Basic earnings per share is computed by dividing net income available to common shareholders (net income less dividend requirements for preferred stock and accretion of preferred stock discount) by the weighted-average number of common shares outstanding. Diluted earnings per share reflect the potential dilution that could occur if securities or other contracts to issue common stock were exercised or converted into common stock. The following table shows computation of basic and diluted earnings per share.

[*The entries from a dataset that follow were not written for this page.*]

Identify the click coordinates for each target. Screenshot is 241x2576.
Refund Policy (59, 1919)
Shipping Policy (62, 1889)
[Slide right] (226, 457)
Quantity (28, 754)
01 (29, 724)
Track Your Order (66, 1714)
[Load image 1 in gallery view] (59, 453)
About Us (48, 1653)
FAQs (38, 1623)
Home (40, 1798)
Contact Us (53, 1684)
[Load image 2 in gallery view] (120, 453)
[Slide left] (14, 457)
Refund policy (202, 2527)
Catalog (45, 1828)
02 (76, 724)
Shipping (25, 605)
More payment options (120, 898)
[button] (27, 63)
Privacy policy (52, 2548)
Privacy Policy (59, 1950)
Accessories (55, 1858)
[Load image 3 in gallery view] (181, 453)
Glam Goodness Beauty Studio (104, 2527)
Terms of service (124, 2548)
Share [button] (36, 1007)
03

                                 
    Three months ended     Six months ended  
    June 30     June 30  
    2011     2010     2011     2010  
    (Unaudited)     (Unaudited)     (Unaudited)     (Unaudited)  
     
Basic earnings per share
                               
Net income
  $ 3,093     $ 2,515     $ 5,858     $ 4,306  
Less: Preferred stock dividends and accretion of discount
    277       352       553       704  
     
Net income available to common shareholders
  $ 2,816     $ 2,163     $ 5,305     $ 3,602  
 
                               
Weighted average common shares outstanding
    3,291,833       3,278,392       3,287,258       3,274,327  
 
                               
Basic earnings per share
  $ 0.86     $ 0.66     $ 1.61     $ 1.10  
     
 
                               
Diluted earnings per share
                               
Net income available to common shareholders
  $ 2,816     $ 2,163     $ 5,305     $ 3,602  
 
                               
Weighted average common shares outstanding
    3,291,833       3,278,392       3,287,258       3,274,327  
Effect of dilutive securities:
                               
Warrants
    73,673       41,250       75,479       26,135  
Restricted stock
    4,759       12,738       9,806       12,220  
Stock options
    6,704       1,388       6,915       3,989  
     
Weighted average shares outstanding
    3,376,969       3,333,768       3,379,458       3,316,671  
 
                               
Diluted earnings per share
  $ 0.83     $ 0.65     $ 1.57     $ 1.09  
     
At June 30, 2011 and 2010, there were 34,117 shares and 39,000 shares that were not included in the computation of diluted earnings per share because they were non-dilutive.
Horizon has share-based employee compensation plans, which are described in the notes to the financial statements included in the December 31, 2010 Annual Report on Form 10-K.
Reclassifications
Certain reclassifications have been made to the 2010 consolidated financial statements to be comparable to 2011. These reclassifications had no effect on net income.